Мама кивнула. Анька подумала: своя комната, без Наташки, хотя бы на одну ночь. Отец сказал:
– Морских коньков тебе покажу, они смешные.
Мама взяла Наташке пару мидий, завернула в салфетку. Когда мама исчезла, отец сказал:
– Беда и радость смертных в том, что они могут лгать. Извини, Анна.
На самом деле, под водой совсем не холодно, если пришёл по приглашению и к своим. Только немного медленней взметаются волосы, медленней опадают юбки. Зимой многим русалкам больше по нраву спать, но король никогда не спит, мало ли что. В тот вечер отец сказал:
– Да я сам удивился, честное слово. У земных женщин редко от меня кто появляется, это – словом, не полагается, непривычно. Я, знаешь, в страшном сне не мог представить, чтобы мне не сказали, что ты есть. Но твою мать расстроило, что я не человек, – он помолчал, добавил:
– Вот поэтому я и не хотел сперва ей признаваться. Мог бы сделать королевой.

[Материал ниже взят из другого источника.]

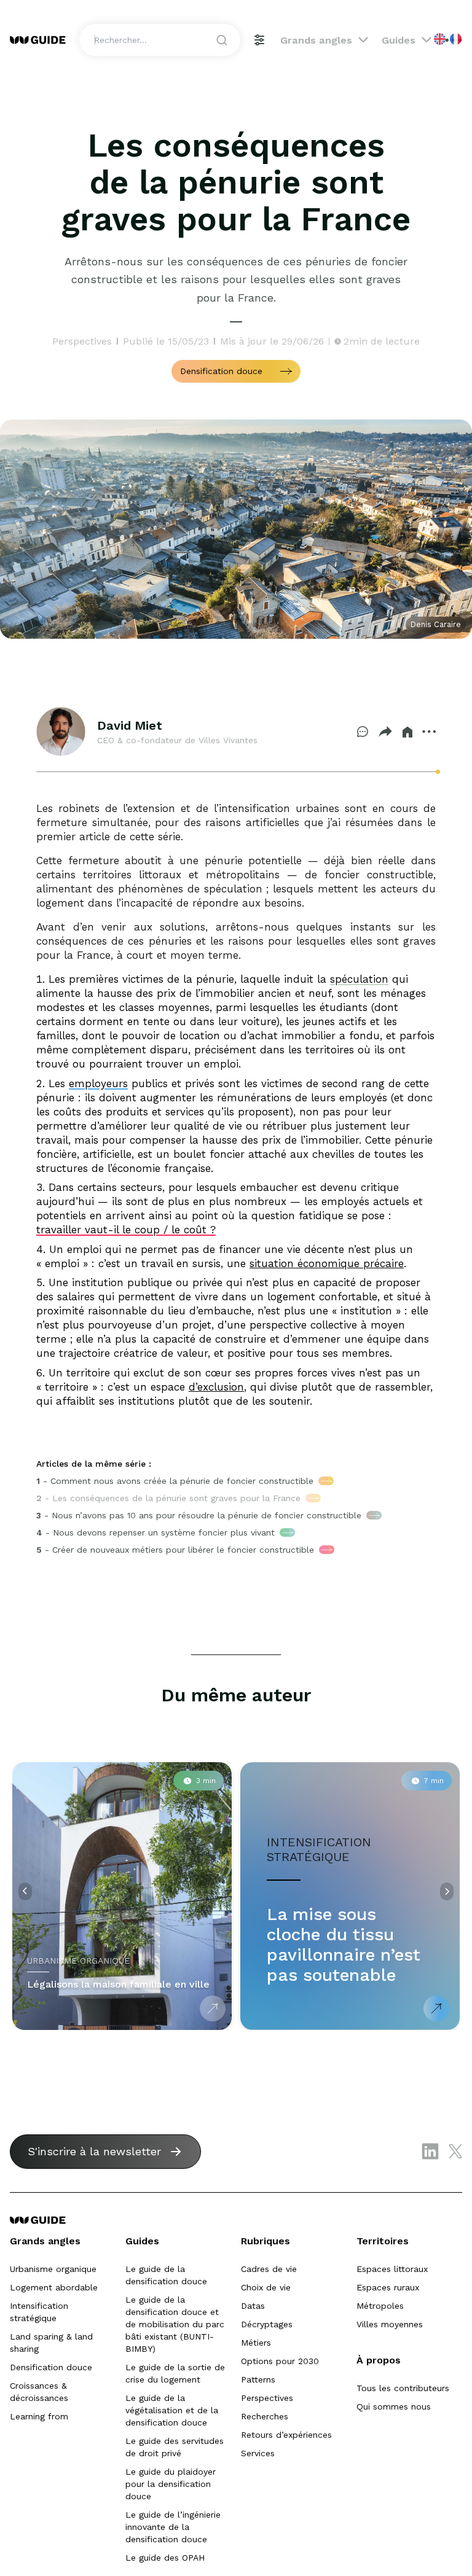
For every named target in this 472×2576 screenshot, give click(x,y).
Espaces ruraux (387, 2287)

Анька подумала: пошла бы я на мамином месте жить на дно? Неважно, я на своём месте, и уже здесь. Отец вдруг встрепенулся и спросил:
– Ты же уже чему-то учишься? В каком ты классе?
Анька стояла в бывшем мамином платье с блёстками и думала: и тут школа, конечно.
Анька училась: оказывается, если посреди беседы человек выпустит изо рта пузырёк воздуха, то это значит высказать невыразимое. Овеществлённая пауза. Бульк, бульк.
На дискотеках здесь на спор вдыхали воздух из бутылок, залпом, и самые отвязные падали в обморок, а остальные шлёпали их по щекам хвостами. Анька прогуливала пение сирен и напропалую списывала на истории. Жизнь текла как во сне, и в этом сне Анька почти не замечала, что растёт. Отец говорил:
– У вас же там не очень времена? Я так и понял. Почему она мне не написала, говорил же: послание в бутылке, любая лужа подойдёт. У вас там все такие, да?
– Какие?
– Гордые.
Худшим отцовским ругательством оказалось: «скучный», а «гордый» шло прямо за ним.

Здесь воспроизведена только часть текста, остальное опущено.